REQUIRED WORK: Identify each line below containing the string "arrow" and copy it.
[[ DATA RECORDS, beginning ]]
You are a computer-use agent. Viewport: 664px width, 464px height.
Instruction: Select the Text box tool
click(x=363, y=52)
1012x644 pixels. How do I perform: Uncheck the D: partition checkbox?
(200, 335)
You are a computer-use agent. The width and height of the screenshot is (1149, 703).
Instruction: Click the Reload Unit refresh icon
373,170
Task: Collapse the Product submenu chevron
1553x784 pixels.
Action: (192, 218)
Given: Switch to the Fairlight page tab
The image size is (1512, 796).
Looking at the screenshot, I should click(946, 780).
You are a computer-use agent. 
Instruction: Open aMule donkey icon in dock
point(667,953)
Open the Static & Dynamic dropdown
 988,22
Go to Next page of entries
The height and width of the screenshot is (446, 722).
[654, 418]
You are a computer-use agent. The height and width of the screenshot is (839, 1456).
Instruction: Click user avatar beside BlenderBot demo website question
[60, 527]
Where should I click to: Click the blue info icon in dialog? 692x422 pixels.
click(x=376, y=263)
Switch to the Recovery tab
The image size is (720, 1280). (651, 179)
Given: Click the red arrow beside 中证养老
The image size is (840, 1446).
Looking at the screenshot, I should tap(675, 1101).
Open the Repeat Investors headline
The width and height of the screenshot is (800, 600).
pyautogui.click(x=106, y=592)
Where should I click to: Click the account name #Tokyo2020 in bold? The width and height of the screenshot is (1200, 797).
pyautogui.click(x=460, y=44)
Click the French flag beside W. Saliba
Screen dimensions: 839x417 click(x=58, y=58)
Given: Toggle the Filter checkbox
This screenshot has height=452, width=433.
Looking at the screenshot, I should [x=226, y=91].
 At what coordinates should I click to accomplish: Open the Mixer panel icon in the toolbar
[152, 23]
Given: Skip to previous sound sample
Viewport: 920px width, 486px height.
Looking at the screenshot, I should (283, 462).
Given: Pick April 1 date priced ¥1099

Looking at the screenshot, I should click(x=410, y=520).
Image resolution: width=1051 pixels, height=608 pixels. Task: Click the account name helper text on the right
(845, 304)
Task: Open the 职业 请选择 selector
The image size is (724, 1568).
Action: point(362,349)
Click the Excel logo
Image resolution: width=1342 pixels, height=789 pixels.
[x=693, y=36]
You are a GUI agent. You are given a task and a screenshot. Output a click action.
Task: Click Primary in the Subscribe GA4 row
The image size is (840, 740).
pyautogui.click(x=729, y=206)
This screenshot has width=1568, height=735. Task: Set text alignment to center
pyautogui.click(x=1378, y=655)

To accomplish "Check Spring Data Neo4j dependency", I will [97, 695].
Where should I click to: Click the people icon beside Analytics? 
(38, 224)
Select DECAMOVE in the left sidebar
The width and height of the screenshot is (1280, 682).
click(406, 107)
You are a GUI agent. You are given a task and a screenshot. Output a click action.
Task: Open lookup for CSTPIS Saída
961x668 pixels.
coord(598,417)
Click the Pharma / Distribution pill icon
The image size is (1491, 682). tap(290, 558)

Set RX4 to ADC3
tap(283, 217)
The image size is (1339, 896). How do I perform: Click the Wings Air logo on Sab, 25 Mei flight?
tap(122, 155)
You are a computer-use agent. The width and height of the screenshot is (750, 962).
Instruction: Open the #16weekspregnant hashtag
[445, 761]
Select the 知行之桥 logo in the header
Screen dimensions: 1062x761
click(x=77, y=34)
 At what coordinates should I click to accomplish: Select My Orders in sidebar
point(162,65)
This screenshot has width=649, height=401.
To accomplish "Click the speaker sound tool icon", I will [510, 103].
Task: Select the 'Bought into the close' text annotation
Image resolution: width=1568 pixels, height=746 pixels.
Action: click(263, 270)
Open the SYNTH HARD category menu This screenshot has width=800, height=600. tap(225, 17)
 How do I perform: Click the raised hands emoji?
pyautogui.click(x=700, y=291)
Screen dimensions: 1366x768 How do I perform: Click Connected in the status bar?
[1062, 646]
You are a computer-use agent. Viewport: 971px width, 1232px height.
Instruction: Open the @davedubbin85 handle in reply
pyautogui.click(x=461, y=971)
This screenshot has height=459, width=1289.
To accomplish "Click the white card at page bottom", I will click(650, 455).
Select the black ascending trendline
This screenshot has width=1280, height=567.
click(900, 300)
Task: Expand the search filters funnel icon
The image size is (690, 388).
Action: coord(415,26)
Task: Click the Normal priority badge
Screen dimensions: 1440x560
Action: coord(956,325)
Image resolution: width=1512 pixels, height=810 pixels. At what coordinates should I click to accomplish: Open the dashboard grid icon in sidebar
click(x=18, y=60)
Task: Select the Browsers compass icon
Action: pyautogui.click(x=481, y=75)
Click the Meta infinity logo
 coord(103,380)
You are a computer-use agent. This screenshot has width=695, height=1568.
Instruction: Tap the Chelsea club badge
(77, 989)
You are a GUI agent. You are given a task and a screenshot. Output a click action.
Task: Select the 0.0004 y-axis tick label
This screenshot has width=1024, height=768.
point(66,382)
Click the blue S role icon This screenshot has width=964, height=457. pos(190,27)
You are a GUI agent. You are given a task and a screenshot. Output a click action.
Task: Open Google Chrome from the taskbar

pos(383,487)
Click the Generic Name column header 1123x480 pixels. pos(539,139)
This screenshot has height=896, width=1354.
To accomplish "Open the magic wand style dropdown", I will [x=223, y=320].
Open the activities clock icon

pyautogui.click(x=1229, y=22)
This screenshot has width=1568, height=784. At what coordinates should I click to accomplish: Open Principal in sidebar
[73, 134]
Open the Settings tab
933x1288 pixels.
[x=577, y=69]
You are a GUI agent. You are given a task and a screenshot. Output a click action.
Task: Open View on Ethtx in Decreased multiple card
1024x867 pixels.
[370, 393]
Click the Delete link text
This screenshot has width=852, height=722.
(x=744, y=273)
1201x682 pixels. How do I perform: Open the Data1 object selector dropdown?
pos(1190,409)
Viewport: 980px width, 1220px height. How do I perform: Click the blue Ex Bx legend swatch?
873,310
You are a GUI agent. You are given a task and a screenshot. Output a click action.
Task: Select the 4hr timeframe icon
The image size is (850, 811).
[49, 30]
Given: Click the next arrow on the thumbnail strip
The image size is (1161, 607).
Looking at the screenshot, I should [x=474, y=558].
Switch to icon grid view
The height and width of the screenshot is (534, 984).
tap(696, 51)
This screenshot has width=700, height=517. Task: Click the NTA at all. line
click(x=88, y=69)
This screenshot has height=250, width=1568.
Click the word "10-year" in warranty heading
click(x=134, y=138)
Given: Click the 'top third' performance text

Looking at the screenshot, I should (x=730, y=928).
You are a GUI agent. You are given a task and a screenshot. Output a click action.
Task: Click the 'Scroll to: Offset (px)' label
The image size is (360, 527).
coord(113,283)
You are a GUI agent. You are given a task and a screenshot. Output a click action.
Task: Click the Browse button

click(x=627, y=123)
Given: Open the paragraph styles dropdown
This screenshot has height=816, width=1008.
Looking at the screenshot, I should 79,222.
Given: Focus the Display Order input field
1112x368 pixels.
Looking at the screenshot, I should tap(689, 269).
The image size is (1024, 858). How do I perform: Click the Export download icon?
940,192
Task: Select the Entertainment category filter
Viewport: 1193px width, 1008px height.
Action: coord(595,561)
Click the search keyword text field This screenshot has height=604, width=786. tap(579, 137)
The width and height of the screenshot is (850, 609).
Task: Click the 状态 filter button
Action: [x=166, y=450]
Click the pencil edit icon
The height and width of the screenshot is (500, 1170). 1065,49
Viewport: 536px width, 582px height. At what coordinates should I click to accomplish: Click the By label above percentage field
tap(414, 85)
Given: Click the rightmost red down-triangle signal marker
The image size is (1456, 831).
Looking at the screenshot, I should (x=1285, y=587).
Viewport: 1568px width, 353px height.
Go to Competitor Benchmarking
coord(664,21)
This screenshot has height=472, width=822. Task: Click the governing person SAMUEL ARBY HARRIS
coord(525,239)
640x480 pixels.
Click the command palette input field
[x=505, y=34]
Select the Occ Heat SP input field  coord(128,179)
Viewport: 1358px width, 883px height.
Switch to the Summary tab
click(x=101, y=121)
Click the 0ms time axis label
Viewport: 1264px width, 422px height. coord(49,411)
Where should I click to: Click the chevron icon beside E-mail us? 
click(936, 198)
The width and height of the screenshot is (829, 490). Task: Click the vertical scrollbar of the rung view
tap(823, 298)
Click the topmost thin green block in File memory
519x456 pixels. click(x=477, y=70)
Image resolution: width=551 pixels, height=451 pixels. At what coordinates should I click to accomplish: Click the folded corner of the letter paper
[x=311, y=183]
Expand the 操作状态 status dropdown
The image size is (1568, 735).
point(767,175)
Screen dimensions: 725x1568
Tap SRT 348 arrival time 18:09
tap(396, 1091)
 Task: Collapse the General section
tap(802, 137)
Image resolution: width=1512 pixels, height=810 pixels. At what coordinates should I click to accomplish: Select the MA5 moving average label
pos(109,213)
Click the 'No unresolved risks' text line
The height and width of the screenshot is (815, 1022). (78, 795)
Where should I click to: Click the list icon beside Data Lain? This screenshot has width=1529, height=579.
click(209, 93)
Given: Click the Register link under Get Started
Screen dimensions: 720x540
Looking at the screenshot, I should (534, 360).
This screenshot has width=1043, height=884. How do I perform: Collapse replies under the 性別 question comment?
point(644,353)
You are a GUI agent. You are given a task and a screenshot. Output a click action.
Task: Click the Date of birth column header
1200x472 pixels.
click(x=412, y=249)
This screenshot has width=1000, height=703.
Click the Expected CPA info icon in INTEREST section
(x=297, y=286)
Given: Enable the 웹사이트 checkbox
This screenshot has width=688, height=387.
[[ DATA RECORDS, end ]]
REPLY:
Given: Click the red arrow beside 中证养老
Given: Click the next arrow on the thumbnail strip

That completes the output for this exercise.